#### Records for processing:

......

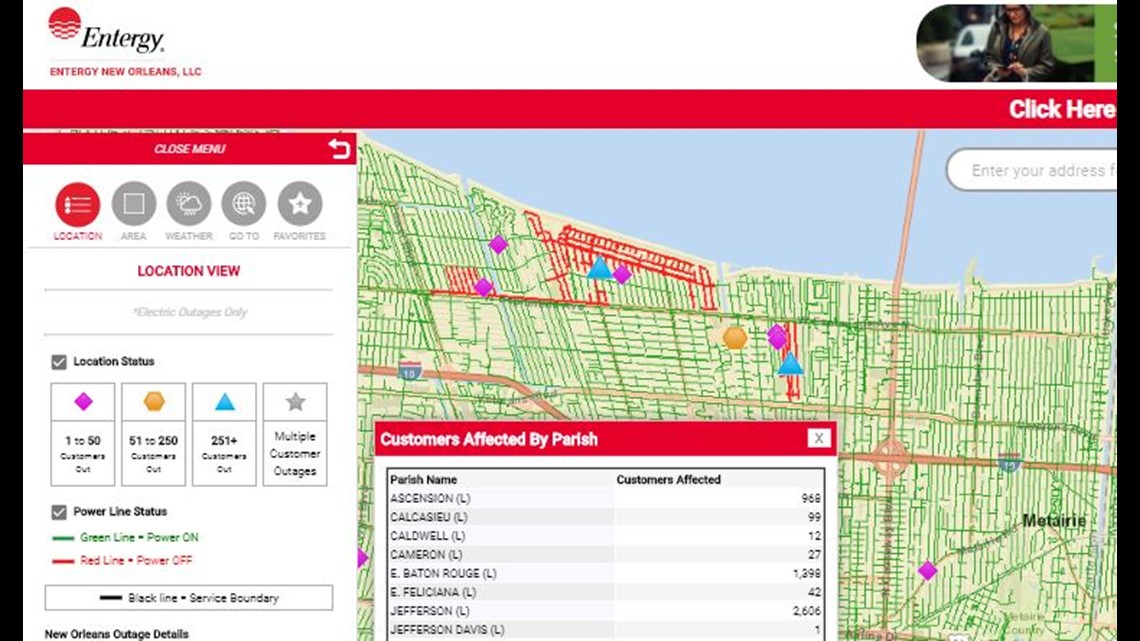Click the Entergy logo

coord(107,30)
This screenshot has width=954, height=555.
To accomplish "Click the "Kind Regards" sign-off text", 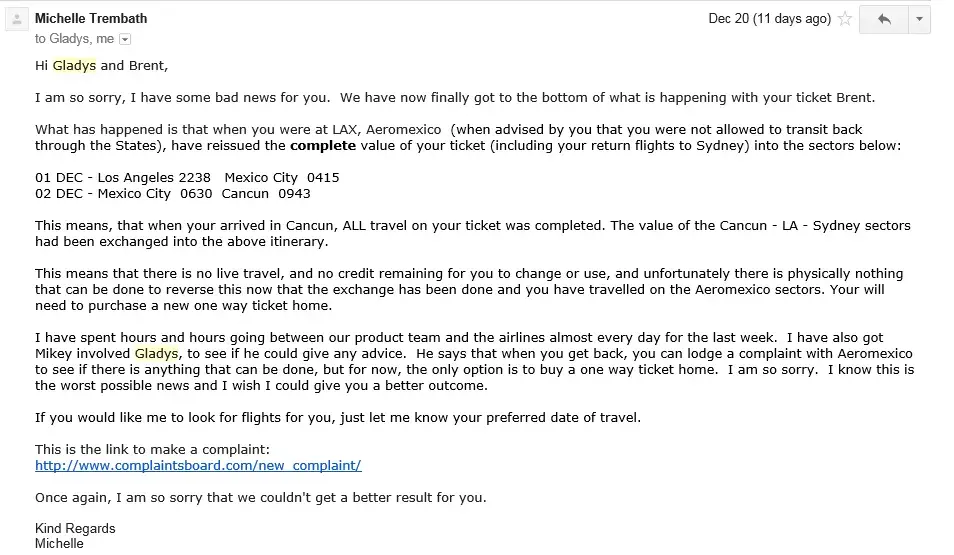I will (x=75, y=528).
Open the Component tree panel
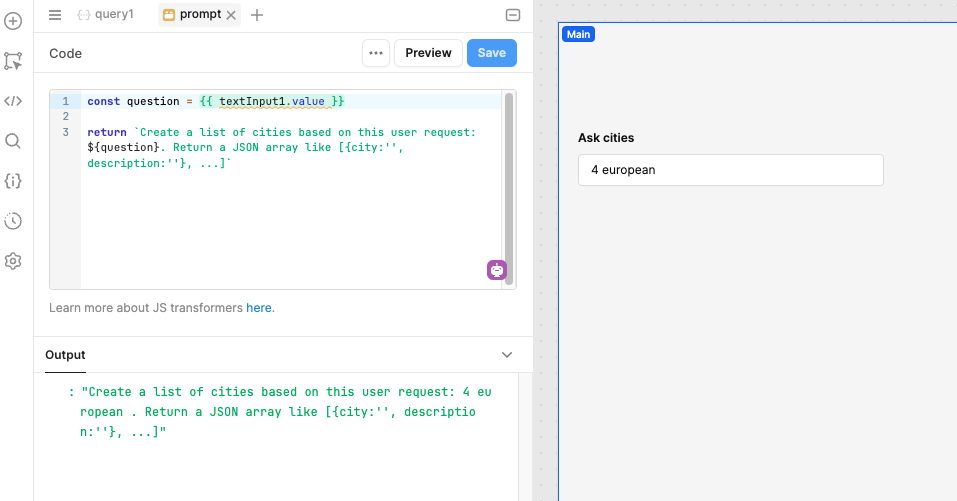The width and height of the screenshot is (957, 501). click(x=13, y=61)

......

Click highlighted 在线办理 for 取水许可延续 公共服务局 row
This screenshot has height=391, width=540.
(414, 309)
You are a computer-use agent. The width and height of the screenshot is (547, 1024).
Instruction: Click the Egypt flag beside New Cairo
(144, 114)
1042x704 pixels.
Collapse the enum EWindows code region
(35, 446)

......

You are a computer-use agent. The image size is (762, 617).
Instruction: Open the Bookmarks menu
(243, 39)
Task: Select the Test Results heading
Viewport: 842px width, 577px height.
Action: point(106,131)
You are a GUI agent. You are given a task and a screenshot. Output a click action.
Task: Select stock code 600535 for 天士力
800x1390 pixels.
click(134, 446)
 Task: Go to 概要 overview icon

......

#### What the task asks:
In the stretch from the line containing "You are a computer-use agent. The image" through the line containing "Task: Go to 概要 overview icon", swap "Bookmarks" for "History". Return only those lines, with nothing else altered.

#### Answer for this exercise:
You are a computer-use agent. The image size is (762, 617).
Instruction: Open the History menu
(243, 39)
Task: Select the Test Results heading
Viewport: 842px width, 577px height.
Action: point(106,131)
You are a GUI agent. You are given a task and a screenshot. Output a click action.
Task: Select stock code 600535 for 天士力
800x1390 pixels.
click(134, 446)
 Task: Go to 概要 overview icon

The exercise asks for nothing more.